■ Objectif de l'exercice
Renvoyez toutes les lignes du matériel qui contiennent le mot « Switch », en tenant compte de la casse.

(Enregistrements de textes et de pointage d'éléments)
+--
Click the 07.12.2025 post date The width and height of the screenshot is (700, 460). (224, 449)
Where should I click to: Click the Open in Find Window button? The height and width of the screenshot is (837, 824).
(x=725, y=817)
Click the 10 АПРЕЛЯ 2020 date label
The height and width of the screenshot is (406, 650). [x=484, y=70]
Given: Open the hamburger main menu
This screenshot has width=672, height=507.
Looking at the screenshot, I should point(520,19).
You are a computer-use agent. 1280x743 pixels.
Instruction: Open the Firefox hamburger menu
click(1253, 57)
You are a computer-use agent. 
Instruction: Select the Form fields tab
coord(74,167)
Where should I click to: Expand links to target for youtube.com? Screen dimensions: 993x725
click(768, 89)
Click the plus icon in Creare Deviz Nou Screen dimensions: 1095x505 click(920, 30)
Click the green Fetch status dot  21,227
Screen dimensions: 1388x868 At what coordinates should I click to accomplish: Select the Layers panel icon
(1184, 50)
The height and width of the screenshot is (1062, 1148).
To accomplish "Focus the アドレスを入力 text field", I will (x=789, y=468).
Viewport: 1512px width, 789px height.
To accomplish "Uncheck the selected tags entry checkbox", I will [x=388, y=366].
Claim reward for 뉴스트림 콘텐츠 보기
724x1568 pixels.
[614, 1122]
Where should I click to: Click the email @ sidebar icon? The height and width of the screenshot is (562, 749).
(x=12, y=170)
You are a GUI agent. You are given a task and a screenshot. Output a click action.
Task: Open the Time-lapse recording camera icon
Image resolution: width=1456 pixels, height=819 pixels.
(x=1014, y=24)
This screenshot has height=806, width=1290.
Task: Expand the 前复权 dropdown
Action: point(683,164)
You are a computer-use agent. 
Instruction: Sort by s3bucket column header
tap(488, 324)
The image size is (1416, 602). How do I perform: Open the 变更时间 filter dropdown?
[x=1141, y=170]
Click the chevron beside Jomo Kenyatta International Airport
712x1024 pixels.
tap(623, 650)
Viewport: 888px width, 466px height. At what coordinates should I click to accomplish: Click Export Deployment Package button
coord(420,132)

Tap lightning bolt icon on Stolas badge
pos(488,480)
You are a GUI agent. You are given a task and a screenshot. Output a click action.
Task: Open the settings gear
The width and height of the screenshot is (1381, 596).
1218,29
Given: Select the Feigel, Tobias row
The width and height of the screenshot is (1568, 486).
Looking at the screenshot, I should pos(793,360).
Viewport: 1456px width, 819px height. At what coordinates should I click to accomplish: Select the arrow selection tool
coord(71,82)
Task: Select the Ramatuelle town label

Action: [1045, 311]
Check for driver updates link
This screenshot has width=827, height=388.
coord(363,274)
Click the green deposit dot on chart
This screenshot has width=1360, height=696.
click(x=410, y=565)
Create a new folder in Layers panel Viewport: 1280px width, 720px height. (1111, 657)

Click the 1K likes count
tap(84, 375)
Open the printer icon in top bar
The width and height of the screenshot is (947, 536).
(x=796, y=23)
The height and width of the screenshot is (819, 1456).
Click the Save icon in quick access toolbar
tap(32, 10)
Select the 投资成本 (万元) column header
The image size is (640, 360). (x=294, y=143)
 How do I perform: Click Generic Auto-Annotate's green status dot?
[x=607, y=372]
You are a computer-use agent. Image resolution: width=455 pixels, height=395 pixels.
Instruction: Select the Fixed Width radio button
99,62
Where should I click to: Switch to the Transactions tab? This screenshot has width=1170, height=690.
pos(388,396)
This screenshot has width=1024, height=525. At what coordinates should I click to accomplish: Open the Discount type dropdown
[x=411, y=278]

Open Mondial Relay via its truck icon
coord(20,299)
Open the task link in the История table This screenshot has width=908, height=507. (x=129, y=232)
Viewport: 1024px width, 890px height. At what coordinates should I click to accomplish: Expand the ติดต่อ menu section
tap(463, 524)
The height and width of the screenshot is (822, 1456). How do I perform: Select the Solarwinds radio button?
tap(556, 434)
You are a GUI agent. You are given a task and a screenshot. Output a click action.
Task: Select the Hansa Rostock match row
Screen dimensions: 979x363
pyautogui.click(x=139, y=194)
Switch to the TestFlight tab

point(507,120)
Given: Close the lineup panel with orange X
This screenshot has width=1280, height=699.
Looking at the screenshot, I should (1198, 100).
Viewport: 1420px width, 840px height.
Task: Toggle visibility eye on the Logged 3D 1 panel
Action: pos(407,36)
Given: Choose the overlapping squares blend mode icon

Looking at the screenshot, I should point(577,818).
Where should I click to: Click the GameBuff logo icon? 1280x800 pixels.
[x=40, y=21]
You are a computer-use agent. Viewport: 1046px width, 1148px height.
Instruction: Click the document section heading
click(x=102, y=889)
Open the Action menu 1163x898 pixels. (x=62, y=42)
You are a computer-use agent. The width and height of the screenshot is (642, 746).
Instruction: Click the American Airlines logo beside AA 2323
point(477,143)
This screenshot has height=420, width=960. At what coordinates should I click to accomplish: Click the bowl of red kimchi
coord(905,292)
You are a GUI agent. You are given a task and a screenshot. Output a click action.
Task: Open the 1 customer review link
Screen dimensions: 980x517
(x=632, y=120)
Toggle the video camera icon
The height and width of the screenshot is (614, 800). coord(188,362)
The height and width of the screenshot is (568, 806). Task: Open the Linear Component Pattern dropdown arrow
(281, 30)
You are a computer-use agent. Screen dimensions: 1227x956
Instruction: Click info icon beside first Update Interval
+--
■ Résultat attendu
Where should I click to: Switch to the Transactions tab? This screenshot has width=1170, height=690.
Switch to the TestFlight tab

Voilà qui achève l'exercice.